▶ **原文段落**

........

问题
I use recursive merge sort for sorting a link list, but during the merge sort I would like to delete duplicates. Anyone has insight in how to accomplish this?
I am using C code.
回答1:
In merge sort you take two (or more) already-sorted lists repeatedly apply the following rules:
- find the lesser/least of the items of the top of each of the input lists, choosing any of the lowest items if there is a tie
- remove that item from its list
- add it to your output list
To remove duplicates, you simply modify the rules very slightly:
- find the lesser/least of the items of the top of each of the input lists, choosing any of the lowest items if there is a tie
- remove that item from its list
- if it is the same as the last item you added to your output list, throw it away
- otherwise, add it to your output list
This will ensure that no two consecutive items on your output list are the same, and that the items in it are in order, which is what you were after.
回答2:
To use merge sort to remove duplicates, you would ignore elements that are repeated in the merging process.
回答3:
Consider the merge function within mergesort.
During the merge process, you are of course comparing elements with one another.

........

▶ **词语与元素定位数据**
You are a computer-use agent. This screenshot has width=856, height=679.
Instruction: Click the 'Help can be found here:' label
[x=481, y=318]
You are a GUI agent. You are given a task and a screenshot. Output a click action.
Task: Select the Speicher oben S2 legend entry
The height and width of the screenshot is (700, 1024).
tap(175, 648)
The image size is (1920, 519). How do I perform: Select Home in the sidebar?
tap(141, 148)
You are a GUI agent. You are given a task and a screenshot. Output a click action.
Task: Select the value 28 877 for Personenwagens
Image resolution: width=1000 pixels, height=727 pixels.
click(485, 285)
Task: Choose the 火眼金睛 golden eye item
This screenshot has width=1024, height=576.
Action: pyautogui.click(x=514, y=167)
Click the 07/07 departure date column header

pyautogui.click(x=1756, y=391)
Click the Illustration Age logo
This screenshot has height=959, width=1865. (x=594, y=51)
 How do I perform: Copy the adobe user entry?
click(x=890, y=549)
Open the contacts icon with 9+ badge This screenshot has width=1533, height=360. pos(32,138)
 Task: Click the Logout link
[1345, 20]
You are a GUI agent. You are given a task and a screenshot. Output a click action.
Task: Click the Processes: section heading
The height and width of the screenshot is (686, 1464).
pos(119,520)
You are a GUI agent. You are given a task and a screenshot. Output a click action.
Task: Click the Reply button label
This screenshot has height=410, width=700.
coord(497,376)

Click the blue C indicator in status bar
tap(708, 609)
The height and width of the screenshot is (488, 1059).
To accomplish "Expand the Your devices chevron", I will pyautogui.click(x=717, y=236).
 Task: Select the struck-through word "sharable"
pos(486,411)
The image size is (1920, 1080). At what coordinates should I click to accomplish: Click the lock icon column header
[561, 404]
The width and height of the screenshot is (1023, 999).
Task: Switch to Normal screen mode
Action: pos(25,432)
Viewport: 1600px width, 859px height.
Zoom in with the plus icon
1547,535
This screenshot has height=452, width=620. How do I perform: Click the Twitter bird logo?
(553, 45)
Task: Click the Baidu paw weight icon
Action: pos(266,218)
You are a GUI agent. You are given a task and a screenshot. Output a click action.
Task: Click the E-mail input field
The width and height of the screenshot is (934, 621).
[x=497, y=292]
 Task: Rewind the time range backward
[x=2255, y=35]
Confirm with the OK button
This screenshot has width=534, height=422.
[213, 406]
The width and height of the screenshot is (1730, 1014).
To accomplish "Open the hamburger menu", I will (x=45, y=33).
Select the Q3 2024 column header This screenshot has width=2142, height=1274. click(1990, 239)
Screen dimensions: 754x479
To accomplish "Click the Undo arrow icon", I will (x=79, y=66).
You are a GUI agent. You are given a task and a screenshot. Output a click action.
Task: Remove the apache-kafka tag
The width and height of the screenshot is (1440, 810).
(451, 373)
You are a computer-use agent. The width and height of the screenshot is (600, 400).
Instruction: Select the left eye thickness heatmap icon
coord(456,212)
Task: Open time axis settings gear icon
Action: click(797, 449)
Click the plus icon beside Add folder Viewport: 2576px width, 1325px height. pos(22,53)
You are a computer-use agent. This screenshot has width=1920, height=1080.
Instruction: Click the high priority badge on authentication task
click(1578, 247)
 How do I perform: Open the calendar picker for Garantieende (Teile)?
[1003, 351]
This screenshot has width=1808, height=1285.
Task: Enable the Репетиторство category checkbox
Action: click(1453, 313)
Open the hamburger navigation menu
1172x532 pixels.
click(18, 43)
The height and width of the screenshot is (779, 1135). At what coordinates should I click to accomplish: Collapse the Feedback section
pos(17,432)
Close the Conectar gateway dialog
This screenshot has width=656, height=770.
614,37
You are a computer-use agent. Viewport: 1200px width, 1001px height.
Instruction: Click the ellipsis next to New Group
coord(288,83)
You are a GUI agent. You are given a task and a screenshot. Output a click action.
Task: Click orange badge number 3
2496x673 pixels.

........

▶ **任务要求**
**1)** 抄写原文段落中的一段：从含有“I am using C”的词语开始，到“you were after.”为止。
**2)** 原文段落中，为去除重复项而修改过的规则有哪些？请全部列出。
这些材料用不到。

▶ **答案列表**
**1)**
I am using C code.
回答1:
In merge sort you take two (or more) already-sorted lists repeatedly apply the following rules:
- find the lesser/least of the items of the top of each of the input lists, choosing any of the lowest items if there is a tie
- remove that item from its list
- add it to your output list
To remove duplicates, you simply modify the rules very slightly:
- find the lesser/least of the items of the top of each of the input lists, choosing any of the lowest items if there is a tie
- remove that item from its list
- if it is the same as the last item you added to your output list, throw it away
- otherwise, add it to your output list
This will ensure that no two consecutive items on your output list are the same, and that the items in it are in order, which is what you were after.

**2)**
- find the lesser/least of the items of the top of each of the input lists, choosing any of the lowest items if there is a tie
- remove that item from its list
- if it is the same as the last item you added to your output list, throw it away
- otherwise, add it to your output list